Cette manière de travailler ensemble, ils la décrivent comme un « laboratoire de pensée ». Je crois que c’est ce qui est intéressant et stimulant dans le travail du Raoul Collectif. Il s’en dégage effectivement une réelle foi dans le vivre-ensemble. Ce qui se déroule sur scène avec Rumeur et petits jours, c’est, selon moi, quelque chose qui s’approche de l’essence de la démocratie. Des disputes virulentes, des désaccords profonds, dont découlent grands débats et petites querelles, et malgré toutes ces différences qui opposent les cinq personnages, malgré le fait que rarement il y ait consensus, on sent qu’ils marchent ensemble. Dans la même direction ? On ne saurait pas bien le dire. Pourtant, ils marchent ensemble et autant qu’ils le peuvent, main dans la main.
Une réflexion politique…
Il n’y a pas de naïveté là-dedans. Loin d’une « bien-pensance » utopique, le Raoul Collectif excelle à soulever des questions brûlantes et danse sur les charbons ardents en cherchant des solutions. Conscients de leur époque, ils invitent sur scène la ravissante Tina. Tina, T.I.N.A : There Is No Alternative. En effet, elle est la charmante incarnation d’une idée. Tina est la fille spirituelle de la société du Mont Pélerin – des hommes politiques, économistes, journalistes et patrons des années 50, hostiles au socialisme, qui défendent un courant de pensée néo-libéraliste. Par suite, elle est aussi la fille de Margaret Thatcher.
Tina, invitée sur scène par les chroniqueurs, assène son message : il n’y a pas d’alternative. Elle est agaçante et charmante à la fois. Elle est omniprésente, solide, inéluctable. Insupportable. Avec son sourire et sa voix mielleuse, elle nous explique à tous que le changement n’existe pas. On peut essayer de la tuer : elle semble immortelle. Elle est partout, tout le temps, et tue dans l’œuf toute possibilité, toute tentative de penser une société différente.
… joyeuse et libératoire
Face à cette impossibilité, la mise en scène propose un dépaysement total : direction le désert mexicain de Wirikuta. La scénographie propose alors un changement de décor radical, radical et rafraîchissant, joyeux, inattendu. Ainsi, le studio radio se déplace dans un espace-temps à part, où tout est suspendu, poétique, doux. Une respiration salvatrice, musicale, aux accents de lendemains qui chantent. Une transformation culturelle aussi, qui invite à s’interroger sur les Autres, qui sont peut-être pour le monde occidental, des figures d’inspiration alternatives… Finalement, le spectacle se termine sur une ouverture, dont on ne peut dire si elle est une happy end. En tout cas, de l’ambiance enfumée, fermée et tendue du studio, le public a été transporté l’espace d’une soirée dans un ailleurs qui oxygène le cœur et le cerveau. Un ailleurs qui laisse rêveur.

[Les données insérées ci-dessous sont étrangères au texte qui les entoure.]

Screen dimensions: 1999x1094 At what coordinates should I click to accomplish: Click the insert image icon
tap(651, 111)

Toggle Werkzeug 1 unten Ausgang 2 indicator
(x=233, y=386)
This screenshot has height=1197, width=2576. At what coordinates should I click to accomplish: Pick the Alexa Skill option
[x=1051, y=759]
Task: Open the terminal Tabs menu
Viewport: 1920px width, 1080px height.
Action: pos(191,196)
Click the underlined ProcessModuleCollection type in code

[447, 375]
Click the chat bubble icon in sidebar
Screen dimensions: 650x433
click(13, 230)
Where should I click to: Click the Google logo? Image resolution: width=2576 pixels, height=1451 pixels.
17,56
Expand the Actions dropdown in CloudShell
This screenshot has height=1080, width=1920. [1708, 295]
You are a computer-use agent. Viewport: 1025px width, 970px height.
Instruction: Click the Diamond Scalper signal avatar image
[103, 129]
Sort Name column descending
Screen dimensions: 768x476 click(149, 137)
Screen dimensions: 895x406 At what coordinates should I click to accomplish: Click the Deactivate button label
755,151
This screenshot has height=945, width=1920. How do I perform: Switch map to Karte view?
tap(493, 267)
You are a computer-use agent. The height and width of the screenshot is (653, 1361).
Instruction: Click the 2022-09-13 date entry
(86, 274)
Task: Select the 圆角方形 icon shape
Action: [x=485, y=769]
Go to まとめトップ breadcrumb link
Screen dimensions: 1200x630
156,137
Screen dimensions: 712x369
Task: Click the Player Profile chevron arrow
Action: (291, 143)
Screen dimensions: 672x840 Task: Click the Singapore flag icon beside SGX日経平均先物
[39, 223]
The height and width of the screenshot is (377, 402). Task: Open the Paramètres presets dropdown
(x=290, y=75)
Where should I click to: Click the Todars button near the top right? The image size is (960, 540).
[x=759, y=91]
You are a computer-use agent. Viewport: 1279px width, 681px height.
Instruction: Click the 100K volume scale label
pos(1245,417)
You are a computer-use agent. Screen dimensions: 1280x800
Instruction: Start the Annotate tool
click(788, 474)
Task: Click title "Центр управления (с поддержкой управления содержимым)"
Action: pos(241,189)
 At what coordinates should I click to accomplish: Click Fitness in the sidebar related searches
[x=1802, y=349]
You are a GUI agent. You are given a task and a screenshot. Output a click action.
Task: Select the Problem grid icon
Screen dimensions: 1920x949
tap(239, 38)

You may say I’m a dreamer, but I’m not the only one, disait l’autre. Il avait raison. En effet, il est bon de rêver ensemble à des jours meilleurs pour notre société. On sort de la représentation le sourire aux lèvres, heureux d’avoir ri, d’avoir pensé ensemble, rêvé ; heureux de savoir que le théâtre sait être encore un « laboratoire de pensée », qui a les moyens d’inventer d’autres façons d’être au monde. Que le théâtre sait être un lieu du collectif, un lieu de la communauté, de la société. Si vous les avez ratés et que l’occasion se présente à vous d’aller rencontrer le Raoul Collectif – en tournée en France cette année, notamment à Paris : foncez.